Directly adjacent to the mall is The Landmark, an integrated commercial project comprising 20 blocks of retail units and two 9-storey corporate office blocks with a gross development value of RM180 million. The commercial sector also incorporates the Impiria Residences high-rise serviced suites and a 98-room boutique lodging establishment named The Canvas Hotel, all of which are linked directly to the AEON shopping centre via elevated pedestrian skybridges.

== Governance ==
Bandar Bukit Tinggi is administratively governed by the Klang Royal City Council (MBDK).

In federal politics, the township is situated within the Kota Raja (P111) parliamentary constituency, represented by Mohamad Sabu of the National Trust Party (AMANAH), who also serves as the party's federal president.
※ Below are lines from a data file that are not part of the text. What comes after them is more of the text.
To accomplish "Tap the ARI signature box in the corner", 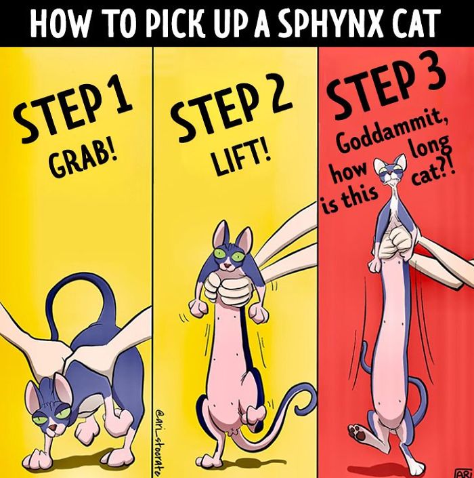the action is coord(462,473).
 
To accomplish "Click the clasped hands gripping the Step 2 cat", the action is coord(227,289).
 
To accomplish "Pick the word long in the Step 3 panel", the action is coord(429,148).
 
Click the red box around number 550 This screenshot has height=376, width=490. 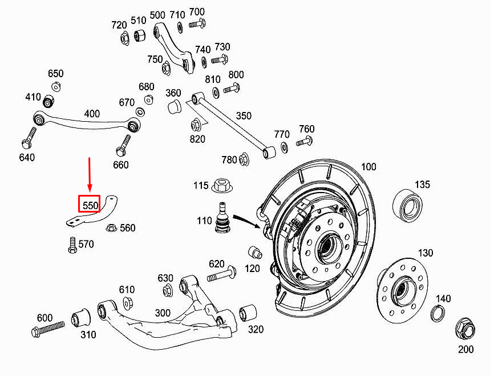(x=89, y=204)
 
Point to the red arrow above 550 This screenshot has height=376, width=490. (x=90, y=174)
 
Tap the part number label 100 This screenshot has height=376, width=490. (x=368, y=166)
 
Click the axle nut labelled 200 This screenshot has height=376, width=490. (x=465, y=330)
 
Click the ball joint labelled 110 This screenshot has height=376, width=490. (x=223, y=218)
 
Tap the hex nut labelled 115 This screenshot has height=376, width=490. (x=222, y=185)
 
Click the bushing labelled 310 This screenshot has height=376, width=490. (x=81, y=318)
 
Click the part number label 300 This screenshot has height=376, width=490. (x=163, y=313)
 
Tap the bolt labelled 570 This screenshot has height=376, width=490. (x=72, y=245)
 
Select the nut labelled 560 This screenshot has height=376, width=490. (x=111, y=227)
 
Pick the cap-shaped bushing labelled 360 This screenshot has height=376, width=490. (x=175, y=107)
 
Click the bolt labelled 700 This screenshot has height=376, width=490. (x=197, y=23)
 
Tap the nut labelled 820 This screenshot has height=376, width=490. (x=196, y=125)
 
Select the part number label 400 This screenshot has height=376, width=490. (x=92, y=113)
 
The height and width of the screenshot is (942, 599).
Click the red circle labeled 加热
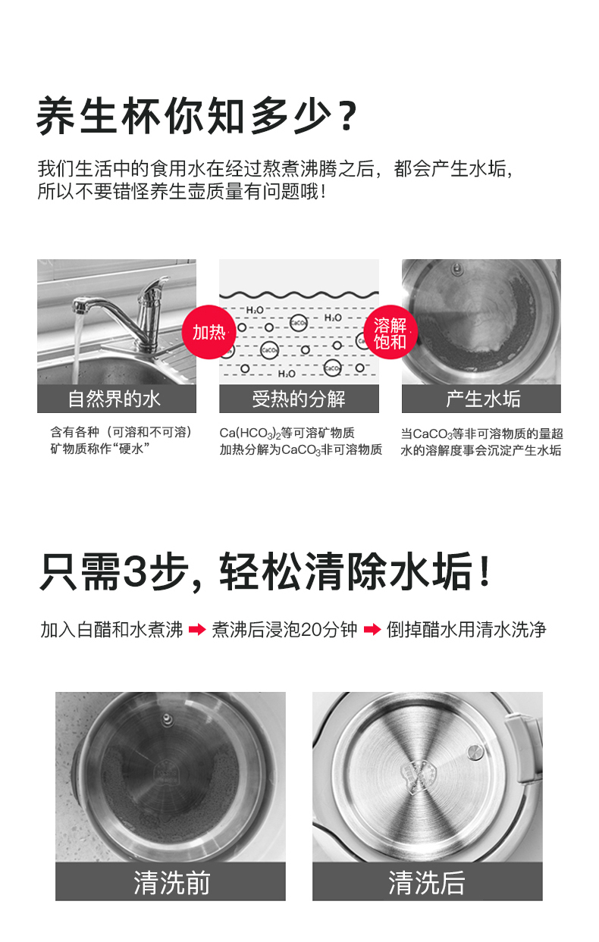pos(209,332)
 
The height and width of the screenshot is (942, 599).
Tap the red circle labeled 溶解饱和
pos(390,332)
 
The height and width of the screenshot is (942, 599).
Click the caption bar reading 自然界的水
pos(117,399)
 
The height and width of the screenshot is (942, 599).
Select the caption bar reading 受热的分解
pos(299,399)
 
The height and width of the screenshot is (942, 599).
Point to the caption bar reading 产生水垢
pos(481,399)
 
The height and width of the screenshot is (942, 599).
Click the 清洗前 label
pos(171,882)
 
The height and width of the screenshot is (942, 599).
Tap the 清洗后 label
pos(428,882)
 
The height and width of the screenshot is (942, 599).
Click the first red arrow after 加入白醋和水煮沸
pos(197,630)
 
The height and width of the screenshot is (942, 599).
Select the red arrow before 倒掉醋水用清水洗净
pos(372,630)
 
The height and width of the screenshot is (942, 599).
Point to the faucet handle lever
pos(155,286)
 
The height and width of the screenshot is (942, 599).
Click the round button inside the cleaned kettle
pos(475,752)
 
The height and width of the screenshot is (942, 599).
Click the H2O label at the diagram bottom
pos(287,374)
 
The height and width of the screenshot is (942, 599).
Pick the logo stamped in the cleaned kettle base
pos(420,775)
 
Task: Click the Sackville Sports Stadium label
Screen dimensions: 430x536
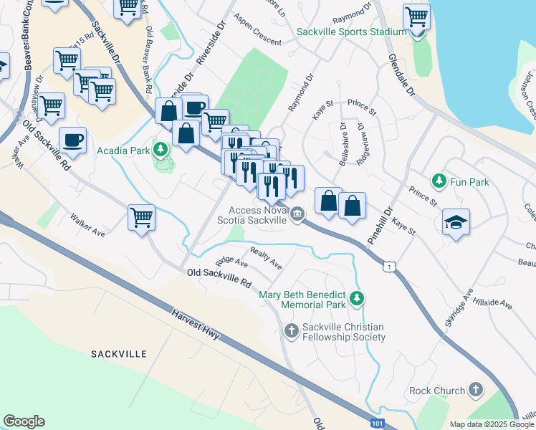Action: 353,32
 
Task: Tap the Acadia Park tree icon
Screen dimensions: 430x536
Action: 162,149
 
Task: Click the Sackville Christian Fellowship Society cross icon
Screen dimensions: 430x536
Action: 291,330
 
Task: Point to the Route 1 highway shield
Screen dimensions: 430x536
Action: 388,267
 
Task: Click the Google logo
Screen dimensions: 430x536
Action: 24,421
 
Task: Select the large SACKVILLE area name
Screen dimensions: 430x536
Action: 119,354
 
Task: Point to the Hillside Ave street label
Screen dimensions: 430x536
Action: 492,304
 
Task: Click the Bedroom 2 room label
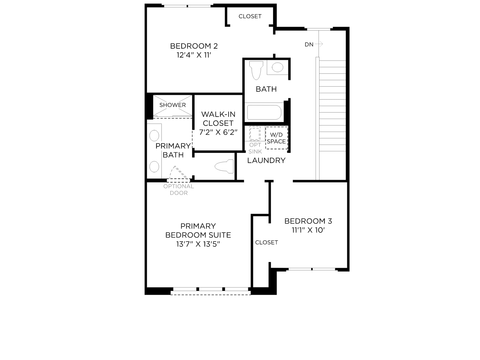[x=194, y=46]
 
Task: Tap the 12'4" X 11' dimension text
[x=194, y=55]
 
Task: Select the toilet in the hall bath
[x=256, y=70]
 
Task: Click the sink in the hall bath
[x=278, y=67]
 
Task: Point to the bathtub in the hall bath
[x=264, y=112]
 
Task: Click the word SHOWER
[x=172, y=105]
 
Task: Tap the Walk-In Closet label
[x=218, y=119]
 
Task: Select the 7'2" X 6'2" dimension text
[x=218, y=132]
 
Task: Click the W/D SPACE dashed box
[x=277, y=138]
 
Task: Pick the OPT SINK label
[x=255, y=148]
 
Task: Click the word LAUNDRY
[x=266, y=160]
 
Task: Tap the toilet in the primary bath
[x=224, y=166]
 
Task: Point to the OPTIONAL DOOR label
[x=179, y=190]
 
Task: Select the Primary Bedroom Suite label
[x=198, y=230]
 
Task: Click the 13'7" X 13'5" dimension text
[x=198, y=244]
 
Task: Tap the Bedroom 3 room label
[x=308, y=221]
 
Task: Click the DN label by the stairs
[x=309, y=45]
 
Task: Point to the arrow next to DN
[x=319, y=44]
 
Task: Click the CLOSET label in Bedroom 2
[x=250, y=16]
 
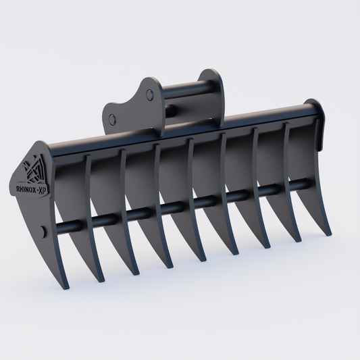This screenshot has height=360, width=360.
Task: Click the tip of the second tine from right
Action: tap(297, 240)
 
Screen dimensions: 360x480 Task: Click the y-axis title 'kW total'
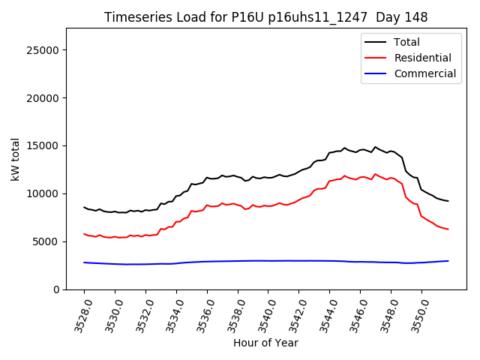click(x=16, y=159)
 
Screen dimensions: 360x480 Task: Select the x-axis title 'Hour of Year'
click(x=266, y=343)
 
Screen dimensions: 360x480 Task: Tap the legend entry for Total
click(x=406, y=42)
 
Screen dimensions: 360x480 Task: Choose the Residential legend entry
click(x=422, y=58)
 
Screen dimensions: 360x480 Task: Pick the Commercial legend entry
click(x=424, y=74)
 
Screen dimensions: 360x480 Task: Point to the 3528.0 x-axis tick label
click(x=77, y=313)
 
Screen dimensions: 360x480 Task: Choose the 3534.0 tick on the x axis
click(x=170, y=313)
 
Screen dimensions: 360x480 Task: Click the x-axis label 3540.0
click(x=262, y=313)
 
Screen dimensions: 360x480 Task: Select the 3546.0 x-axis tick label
click(x=353, y=313)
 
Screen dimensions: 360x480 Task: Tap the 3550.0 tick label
click(x=415, y=313)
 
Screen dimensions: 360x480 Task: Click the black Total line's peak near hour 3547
click(x=375, y=147)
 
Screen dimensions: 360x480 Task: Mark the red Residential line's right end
click(x=448, y=229)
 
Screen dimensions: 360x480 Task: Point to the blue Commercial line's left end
click(x=84, y=262)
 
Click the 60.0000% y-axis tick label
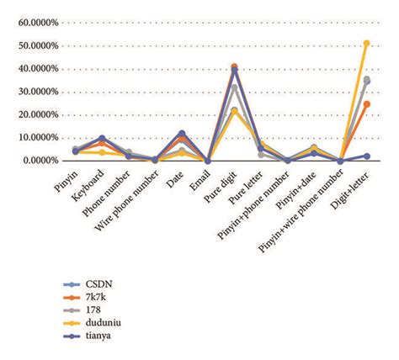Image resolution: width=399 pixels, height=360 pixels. click(31, 23)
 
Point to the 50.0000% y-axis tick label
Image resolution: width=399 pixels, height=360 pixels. click(31, 45)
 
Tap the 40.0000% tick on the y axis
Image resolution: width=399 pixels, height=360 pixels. click(31, 68)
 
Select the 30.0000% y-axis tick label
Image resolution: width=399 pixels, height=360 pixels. click(31, 92)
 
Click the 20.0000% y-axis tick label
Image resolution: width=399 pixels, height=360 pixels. click(31, 114)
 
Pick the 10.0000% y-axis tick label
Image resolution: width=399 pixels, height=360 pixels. click(31, 137)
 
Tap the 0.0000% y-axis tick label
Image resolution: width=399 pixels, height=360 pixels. click(34, 160)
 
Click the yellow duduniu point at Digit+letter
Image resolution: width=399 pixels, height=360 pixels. click(366, 43)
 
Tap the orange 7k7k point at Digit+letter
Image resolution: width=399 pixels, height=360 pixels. click(366, 104)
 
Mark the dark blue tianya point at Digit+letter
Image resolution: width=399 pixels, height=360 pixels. click(366, 156)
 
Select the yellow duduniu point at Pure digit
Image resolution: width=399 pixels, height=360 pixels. click(234, 110)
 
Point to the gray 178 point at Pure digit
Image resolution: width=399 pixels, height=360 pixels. click(234, 87)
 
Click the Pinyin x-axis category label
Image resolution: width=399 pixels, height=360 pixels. click(65, 183)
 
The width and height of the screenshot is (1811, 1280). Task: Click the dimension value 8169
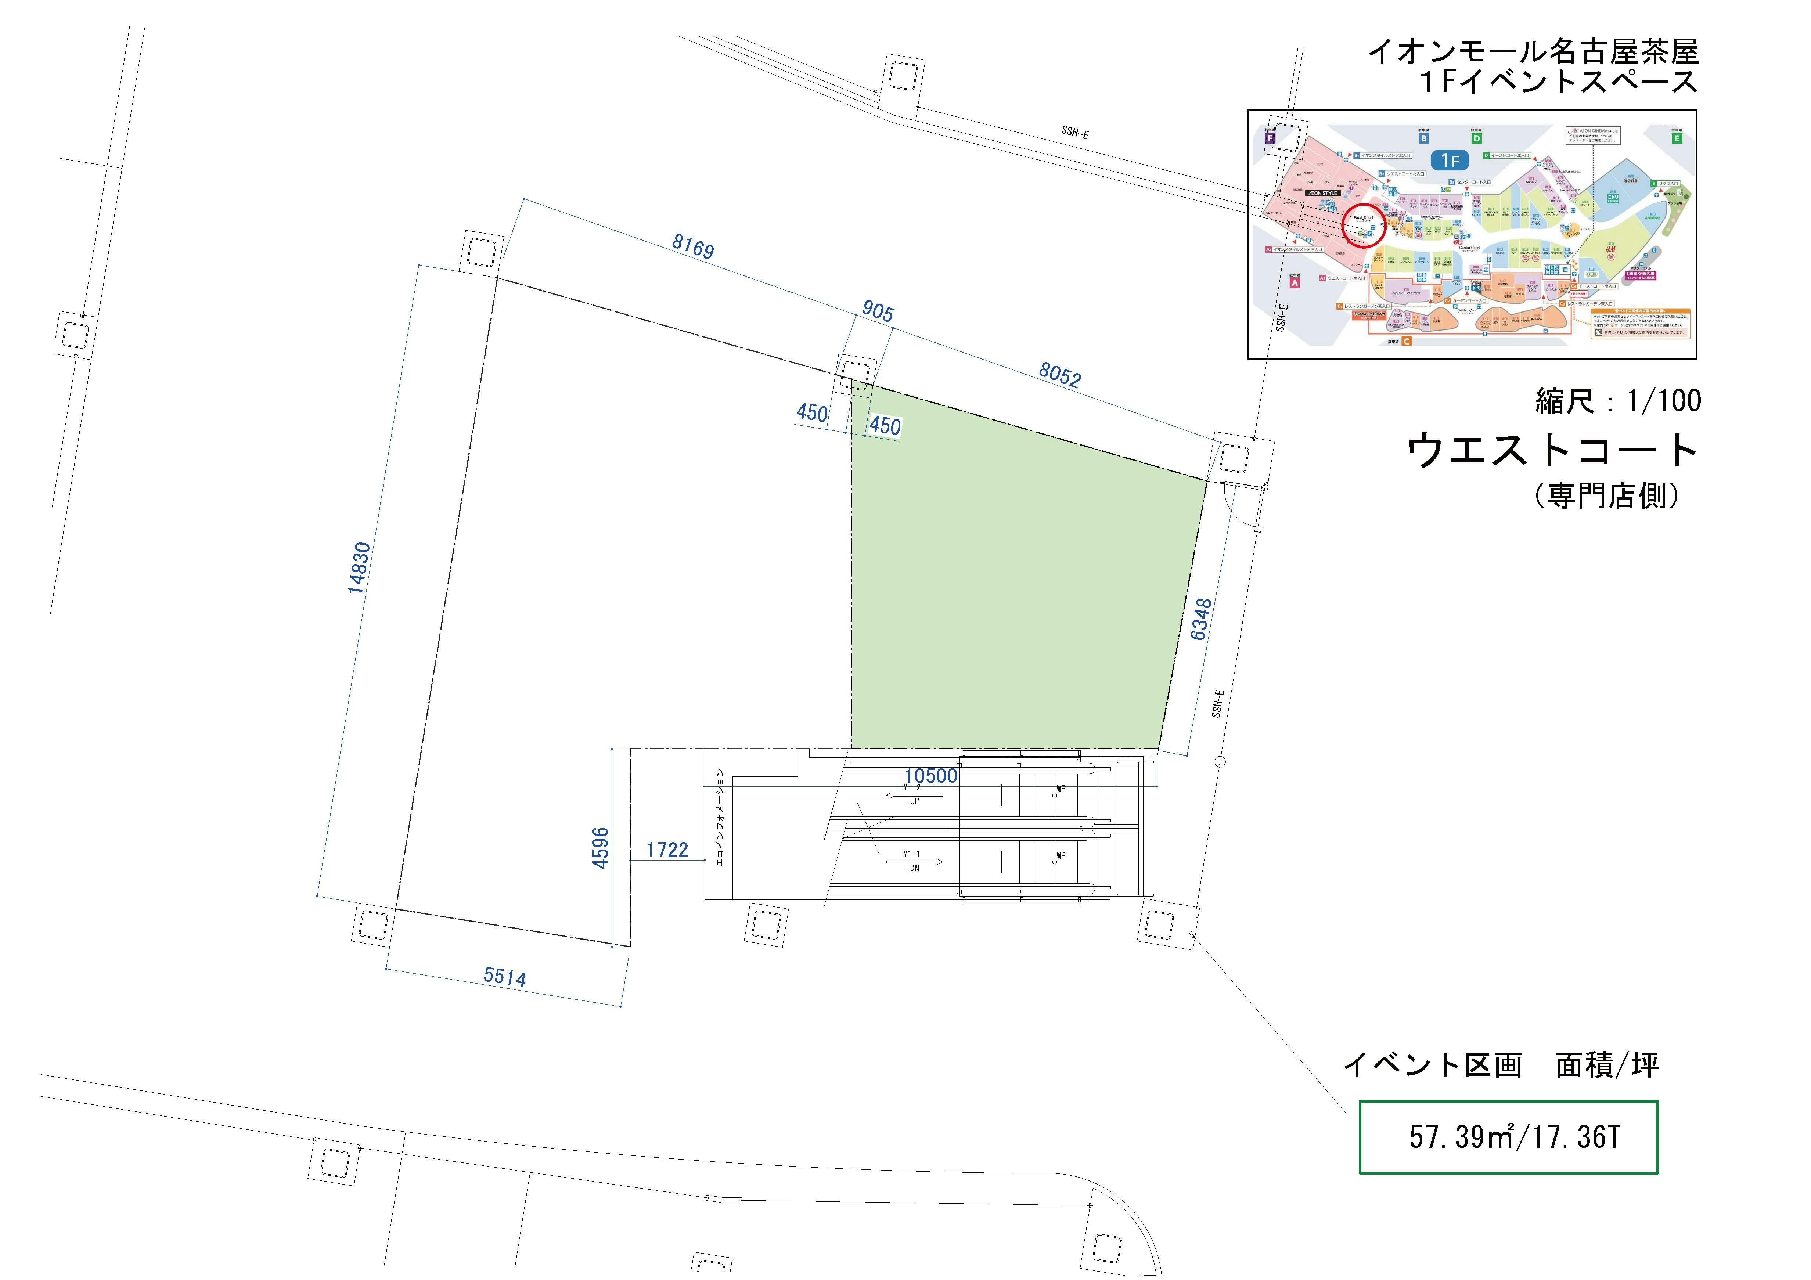[x=692, y=246]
At the state legislative level, the area falls under the Sentosa (N48) state constituency, represented by Gunarajah George of the People's Justice Party (PKR). Local community interests and municipal welfare matters are facilitated by the Residents' Association of Bukit Tinggi (PPBT).

== Transportation ==
Bandar Bukit Tinggi is situated approximately 50 km west of Kuala Lumpur and 30 km from Petaling Jaya. The township is linked directly to Malaysia's expressway grid via the Shah Alam Expressway (KESAS). The ongoing construction of the West Coast Expressway (WCE) will further interface with the municipal boundaries upon its full commissioning. For public bus transport, the township maintains scheduled direct routes connecting residents to the Klang city centre, Kuala Lumpur Sentral, Banting, and Kuala Lumpur International Airport (KLIA) via Aerobus.

The area is also integrated into the Klang Valley rail transit network following the official commencement of the RM9 billion LRT Shah Alam Line in mid-2026. The township is serviced by two dedicated elevated rail stations: Klang Jaya LRT station (serving the northern periphery and BT1) and Bandar Bukit Tinggi LRT station (serving the commercial precinct and BT2). This rapid transit inclusion effectively reduces commuting times across the Klang Valley conurbation.